| ACTIVITY |
Take every line containing "dropdown" from the material and copy it.

** Opening DATASET RECORDS block **

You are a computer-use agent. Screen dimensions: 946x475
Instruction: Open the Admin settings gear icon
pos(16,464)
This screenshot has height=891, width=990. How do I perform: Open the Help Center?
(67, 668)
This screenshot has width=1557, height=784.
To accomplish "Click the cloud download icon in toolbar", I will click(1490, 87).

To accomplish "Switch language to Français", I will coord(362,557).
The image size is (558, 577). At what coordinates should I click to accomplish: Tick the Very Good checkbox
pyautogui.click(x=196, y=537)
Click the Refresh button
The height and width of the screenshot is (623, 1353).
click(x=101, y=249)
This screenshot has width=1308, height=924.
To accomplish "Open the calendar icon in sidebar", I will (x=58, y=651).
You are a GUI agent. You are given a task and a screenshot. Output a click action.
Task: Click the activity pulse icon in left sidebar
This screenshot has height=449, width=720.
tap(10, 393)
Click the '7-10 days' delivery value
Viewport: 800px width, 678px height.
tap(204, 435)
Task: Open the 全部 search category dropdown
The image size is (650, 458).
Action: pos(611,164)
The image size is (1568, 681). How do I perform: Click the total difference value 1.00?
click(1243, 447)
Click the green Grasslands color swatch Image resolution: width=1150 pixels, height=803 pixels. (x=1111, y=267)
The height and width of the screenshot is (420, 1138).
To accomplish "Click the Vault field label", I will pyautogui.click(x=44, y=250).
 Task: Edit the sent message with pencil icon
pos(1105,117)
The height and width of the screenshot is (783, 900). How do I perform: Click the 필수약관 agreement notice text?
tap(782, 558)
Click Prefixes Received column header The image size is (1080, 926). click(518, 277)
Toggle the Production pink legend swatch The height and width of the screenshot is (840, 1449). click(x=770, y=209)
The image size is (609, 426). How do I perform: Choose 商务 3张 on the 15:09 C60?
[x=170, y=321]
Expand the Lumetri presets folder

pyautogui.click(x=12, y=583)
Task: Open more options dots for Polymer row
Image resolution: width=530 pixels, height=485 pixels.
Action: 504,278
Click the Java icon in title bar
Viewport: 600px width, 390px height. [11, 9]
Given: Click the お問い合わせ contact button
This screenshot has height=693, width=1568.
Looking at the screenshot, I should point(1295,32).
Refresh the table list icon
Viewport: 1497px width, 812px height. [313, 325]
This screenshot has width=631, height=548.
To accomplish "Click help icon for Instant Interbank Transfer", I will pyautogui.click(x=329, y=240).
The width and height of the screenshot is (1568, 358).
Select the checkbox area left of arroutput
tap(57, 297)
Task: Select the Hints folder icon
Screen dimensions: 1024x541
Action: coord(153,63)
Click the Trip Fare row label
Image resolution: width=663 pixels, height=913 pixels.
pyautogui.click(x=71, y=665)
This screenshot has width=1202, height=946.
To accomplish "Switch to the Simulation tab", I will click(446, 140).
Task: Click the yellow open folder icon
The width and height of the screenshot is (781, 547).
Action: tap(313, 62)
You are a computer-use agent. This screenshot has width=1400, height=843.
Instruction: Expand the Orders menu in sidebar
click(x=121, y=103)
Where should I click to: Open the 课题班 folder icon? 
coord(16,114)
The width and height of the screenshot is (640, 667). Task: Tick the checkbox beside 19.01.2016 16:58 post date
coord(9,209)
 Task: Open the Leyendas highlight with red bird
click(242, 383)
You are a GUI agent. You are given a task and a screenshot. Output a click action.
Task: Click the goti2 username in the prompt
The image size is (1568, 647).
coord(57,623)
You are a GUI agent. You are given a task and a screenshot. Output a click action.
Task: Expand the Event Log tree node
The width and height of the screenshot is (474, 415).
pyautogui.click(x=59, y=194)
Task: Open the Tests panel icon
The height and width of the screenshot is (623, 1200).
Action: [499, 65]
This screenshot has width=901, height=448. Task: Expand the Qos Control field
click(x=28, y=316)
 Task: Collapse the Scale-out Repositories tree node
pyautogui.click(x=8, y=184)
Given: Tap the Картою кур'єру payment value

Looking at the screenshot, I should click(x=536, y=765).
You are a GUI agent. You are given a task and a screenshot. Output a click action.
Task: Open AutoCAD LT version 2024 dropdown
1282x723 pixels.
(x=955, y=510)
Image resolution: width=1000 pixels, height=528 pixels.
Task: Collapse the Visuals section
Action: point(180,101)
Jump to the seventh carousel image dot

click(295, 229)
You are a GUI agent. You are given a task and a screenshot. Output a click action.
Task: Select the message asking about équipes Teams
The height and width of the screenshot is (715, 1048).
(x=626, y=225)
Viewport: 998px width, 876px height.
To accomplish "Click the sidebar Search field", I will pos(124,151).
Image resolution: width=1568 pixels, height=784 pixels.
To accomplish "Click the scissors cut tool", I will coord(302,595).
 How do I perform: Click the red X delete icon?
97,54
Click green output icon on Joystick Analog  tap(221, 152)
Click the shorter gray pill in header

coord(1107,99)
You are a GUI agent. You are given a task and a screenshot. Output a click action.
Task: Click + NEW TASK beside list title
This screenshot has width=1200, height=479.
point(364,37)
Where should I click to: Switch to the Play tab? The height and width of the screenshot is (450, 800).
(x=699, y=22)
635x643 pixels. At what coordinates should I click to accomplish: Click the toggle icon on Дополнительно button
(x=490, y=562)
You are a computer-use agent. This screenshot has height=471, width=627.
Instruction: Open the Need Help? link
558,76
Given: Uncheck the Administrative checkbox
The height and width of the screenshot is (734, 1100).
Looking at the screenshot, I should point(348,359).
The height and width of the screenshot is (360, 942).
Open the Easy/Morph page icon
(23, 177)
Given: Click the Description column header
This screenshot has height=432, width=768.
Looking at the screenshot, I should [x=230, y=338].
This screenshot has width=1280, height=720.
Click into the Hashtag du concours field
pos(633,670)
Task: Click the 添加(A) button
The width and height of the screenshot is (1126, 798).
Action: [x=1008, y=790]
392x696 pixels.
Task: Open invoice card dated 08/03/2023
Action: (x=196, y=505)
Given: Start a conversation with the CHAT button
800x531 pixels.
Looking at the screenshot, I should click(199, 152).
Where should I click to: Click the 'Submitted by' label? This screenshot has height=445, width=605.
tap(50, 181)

** Closing DATASET RECORDS block **

| REPLY TO THE EXERCISE |
Task: Open the 全部 search category dropdown
Task: Open AutoCAD LT version 2024 dropdown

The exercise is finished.